Anyway here's a quote from the begining of the section in question:
"Pundits dubbed upstate New York the "Burnt over Region" because the fires of
so many revivals had flared there. Of all the many sects that came and went,
none aroused the national fury like John Humprey Noyes's Perfectionist
movement at Oneida, New York. (The press called it more of a "Free Love"
movement..)"
The commune & group marriage was established and lasted 20+ years, but they
don't go into much detail of all the charges brought against Noyes. I suspect
it was his Eugenics program that finally got him. It says he moved away to
Niagara Falls due to the controversy in 1876.
Oneida community still exists today although not as a commune or polygamy
-many of the families involved are still up there and some are also still
directly tied to the Oneida business (Silverware among other things.)
;)
Celia <dactyle@usa.net> wrote:
> Ah the Erie canal -beautiful and eerie.
>
> I went to highschool up in Syracuse area which is right smack in the
> middle of the state and the run of the canal. Beautiful country with
> rolling hills just shy of mountainous, and thick with forests. Smaller
> lakes, swamps and water falls are in great quantity as well. Some of the
> more famous ones are Buttermilk falls, and Watkins Glen.
> Your fear factor might depend on what time of year the posse are going
> through. The winters are very bleak, and sometimes dangerous white outs
> occur with the lake effect snow fall. You literaly can have no vision due
> to snow and see a mile away the very next second. I once saw a storm
> front's approach and cover us inside of a minute. At first it was a
> beautiful morning with amber sky and sun, then a shadow appeared on the
> horizon. Slowly the sky changed from amber to purple as a wall of snow
> approached from the left. Then it covered us and the sun was a rapidly
> dimming orange spot in a deep blue field.
>
> Mother's day back in '97 my mother had snow on the ground up there. With
> cloud cover 7 months out of the year it can be a very depressing area to
> live in the winter(perhaps only beat by Seattle.) This is why even to this
> day College students in Cornell and Ithaca (Ithaqua!) still occasionally
> throw themselves to their death in the beautiful gorges.

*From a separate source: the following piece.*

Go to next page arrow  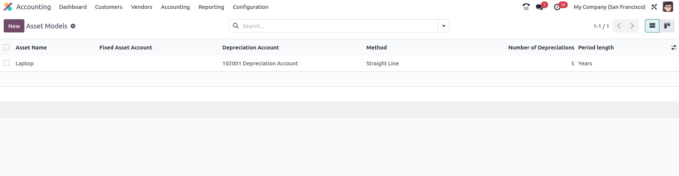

> In the valley's we have what we call muck lands. They're the flat old
> lake beds from before the lakes shrunk back (some of them are still
> swampland), in between the remains of the muddy bands (the muck part)
> there are slightly hilly bits -remnants of the old sandbars.
>
> Chances are they just couldn't be using the canal in the dead of winter
> -it would be frozen over so I'll try an give you some ideas for warmer
bits:
>
> Black flies and mosquitoes would definitly be a problem
> peepers at night make a lovely and constant din in the spring particularly
> red winged black birds are common especially in wetlands (just a stroke of
> red on their wings)
> purple loosestrife blooms in the wetlands in the spring and summer
> poison sumac is common as well
> In the midsummer wheat and barley fields are a rich golden brown with
> rippling tufts like the back of an irish setter.
>
> I would emphasize the darkness of the water, even near the bank it's
> almost black, and the way the trees overhang and shadow the boat. It's
> cow country (milk cows) and it's amazing how neatly they nibble the grass
> down to almost nothing, so that it looks like there's just a skin of green
> covering the ground.
>
> Last summer I was up there doing some of the Lake Cayuga wine trail (wine
> industry would be pretty new and potentially controversial up there in the
> 1870's as the furor that led to the prohibition was just begining), I also
> went around to some of the beautiful old cemetarys in the area. (still
> have to develop some of those photos) Arches for headstones were pretty
> common to the sites.
>
> I'd do some research on the indian tribes of the area - there were a lot
> of them banded together into the Iroquois nation. There were communes and
> group marriages(and tons of revialism) check for the one in Oneida I've
> forgotten the name but there's a good bit about it in a book entitled "an
> underground education..?" I'll check on it tonight. And remember this is
> the state that spawned the mormons. . .
>
> The Antimasonry movement was well over by the 1870's but someone might
> still talk about the mysterious disapearance of William Morgan after
> printing his expose of the Freemasons. (He was last known to be alive at
> Ft.Niagara I believe) His kidnappers never confessed to killing him, he
> just disappeared...
>
> (Horseheads NY is where the US cavalry men of the Union buried their
> horses, the Confederate surrender demanded their horses death -not that
> our alternate history can really use that...)
>
> Just a few tidbits and details that maybe you can use..
>
> ;)
> Celia
>
>
>
>
> Brad and Lanica Klein <lanicak@att.net> wrote:
> > Hi again,
> >
> > I've got a posse acting as escorts for a very rich lady from Boston to
> > Chicago. They have made it to Albany, New York with no real problems
> > and are going to take the Erie Canal to Buffalo and then catch a ship to
> > Toledo.
> >
> > As silly as this sounds I never expected them to take the canal. Do you
> > have any ideas for 'weirdness' upon the very calm, peaceful, and quiet
> > waters? Let's see, it's four feet deep, the boats move at four miles
> > and hour and they are convinced that nothing can go wrong...that tells
> > you how much these players know about the world of Deadlands. Oh yeah,
> > I've started my campaign in Jan. 1864 and am working quickly through
> > main alternate history points since none are familiar with the game.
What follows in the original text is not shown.